• [What this task involves]: Convert the records below into a Markdown table with the columns Row and Text, putting each line in its own numbered row and skipping blank lines. Leave the pictures out of the table.
##########
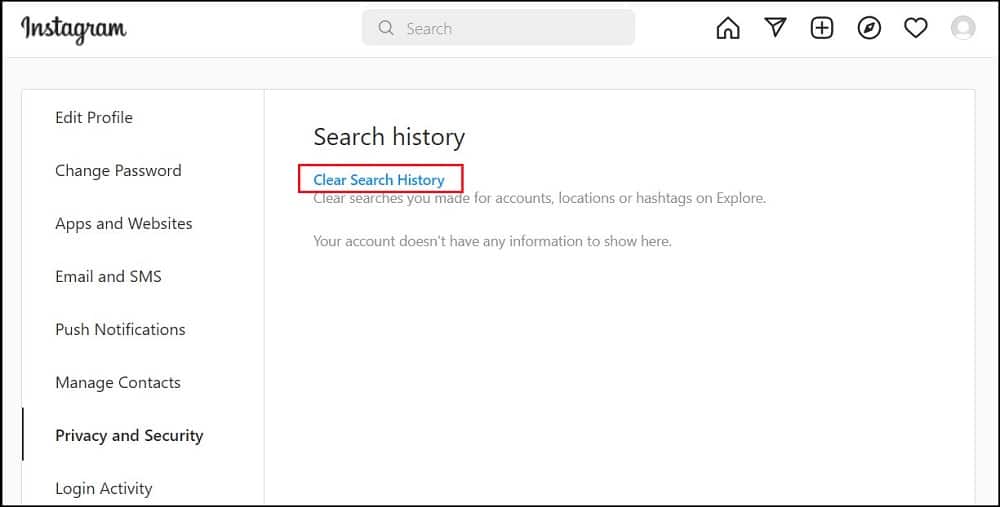1000x507 pixels.
Task: Click the no information to show message
Action: [x=492, y=241]
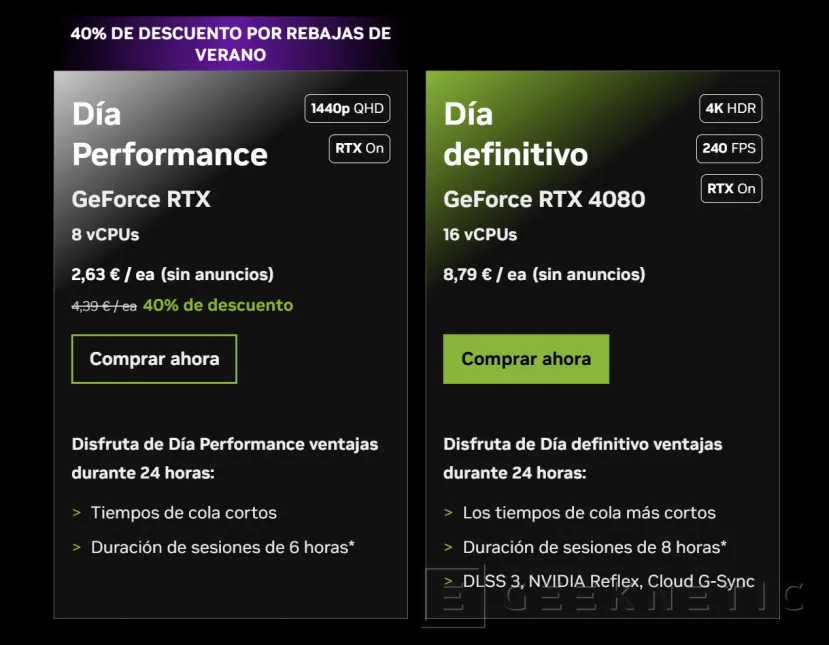The width and height of the screenshot is (829, 645).
Task: Toggle RTX On for Día definitivo
Action: pos(730,188)
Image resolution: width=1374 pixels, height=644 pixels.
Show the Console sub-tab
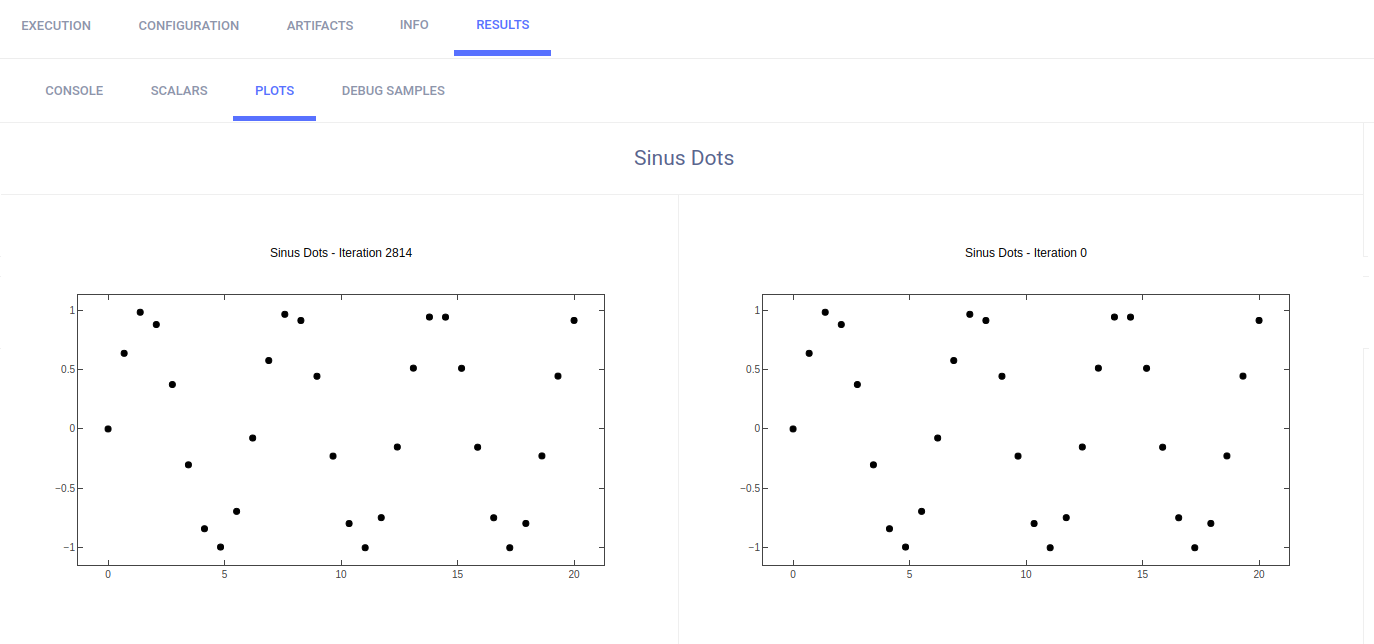pyautogui.click(x=74, y=91)
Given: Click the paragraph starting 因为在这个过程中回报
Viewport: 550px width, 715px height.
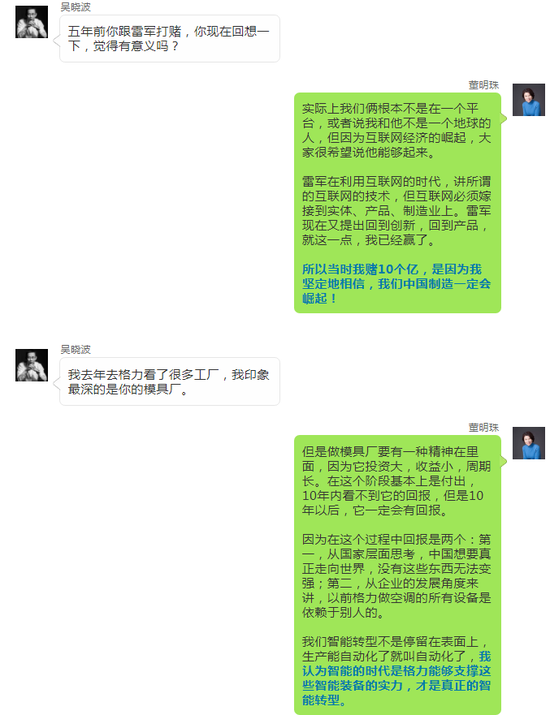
##########
• [Task solution]:
| Row | Text |
|---|---|
| 1 | 1000x507 pixels. |
| 2 | Task: Click the no information to show message |
| 3 | Action: [x=492, y=241] |
| 4 | The width and height of the screenshot is (829, 645). |
| 5 | Task: Toggle RTX On for Día definitivo |
| 6 | Action: pos(730,188) |
| 7 | Image resolution: width=1374 pixels, height=644 pixels. |
| 8 | Show the Console sub-tab |
| 9 | pyautogui.click(x=74, y=91) |
| 10 | Given: Click the paragraph starting 因为在这个过程中回报 |
| 11 | Viewport: 550px width, 715px height. |